衣料品や家電の世界の生産基地・中国から巨大な消費地である米国・欧州へ、というモノの流れの増加は当分続く、と海運大手は判断し、コンテナ船、自動車専用船、LNG(液化天然ガス)船など新造船の投入に走っている。

歴史

急速な円高で最大のピンチ迎える

  海運業界は高度成長期に輸出入が活発化するのと比例して、大きく成長した。しかし、1985年のプラザ合意で、急速に円高・ドル安が進み、最大のピンチを迎えた。ドル建てが大半の運賃収入は半分になり、逆に日本人船員の給料はドルベースで倍になり、コストアップに苦しんだ。日本人船員を大幅に減らし、代わりにフィリピンなど外国人船員を採用して、経費削減に取り組んだ。船舶の売却もした。にもかかわらず、第一次石油ショック後にタンカー船腹が過剰となり、その後も北米定期航路市況が低迷するなど深刻な海運不況が続いていた。1989年には大手のジャパンラインと山下新日本汽船が合併してナビックスラインとなり、1999年にはそのナビックスラインと大阪商船三井が合併、商船三井となるなど業界再編も進んだ。

将来を展望するための3つのポイント

ポイント1
中国の好景気はいつまで続くのか

芝浦ふ頭で貨物船に運ばれるのを待つコンテナ 
芝浦ふ頭で貨物船に運ばれるのを待つコンテナ 

  海運の好況は2,3年で終わるケースが多い。運賃が急激に上がると、安値で受注する会社が現れ、市況がドンと下がるからだ。戦後こうしたパターンを繰り返してきた。
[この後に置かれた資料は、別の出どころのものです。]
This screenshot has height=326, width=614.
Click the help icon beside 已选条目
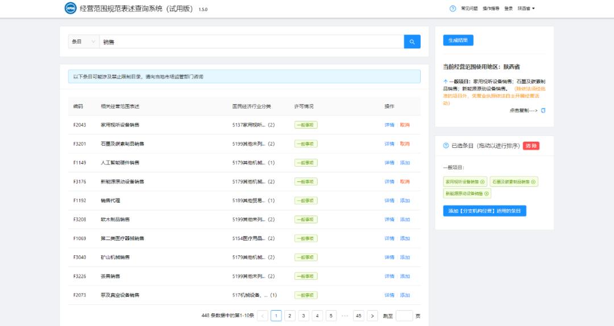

ただ、世界のモノの流れが中国中心に動いてきており、そうした構造は当分変わらない、と業界では分析している。さらに、2008年の北京オリンピックや2010年の万博が控え、荷動きは依然活発だ、と見られる。ただ、人民元切り上げなどもうわさされていて、波乱要因がないわけではない。

ポイント2
新技術の開発は進むのか

  物流の動きを革命的に変える可能性がある、といわれているのがICタグ(荷札)。コンテナにICタグを付けると、岸壁での積み下ろしや倉庫での出し入れなどの時、情報をすばやく読み取って、何をどれだけ出荷すべきなのか分かり、荷動きのスピードが早まり、さらに販売のデータ収集にも役立つ、というわけだ。この新技術開発がどれだけ進むかで、海運の仕事の中身は大きく変わってくる。

ポイント3
総合的物流業に脱皮できるか

  海運各社は、海運のほか倉庫、陸運、空運を組み合わせた総合的な物流事業への転換を急ぎつつある。しかし、他業種からの参入も予想されるほか、巨額の先行投資が必要で、この負担をどう軽減していくのか、が問われる。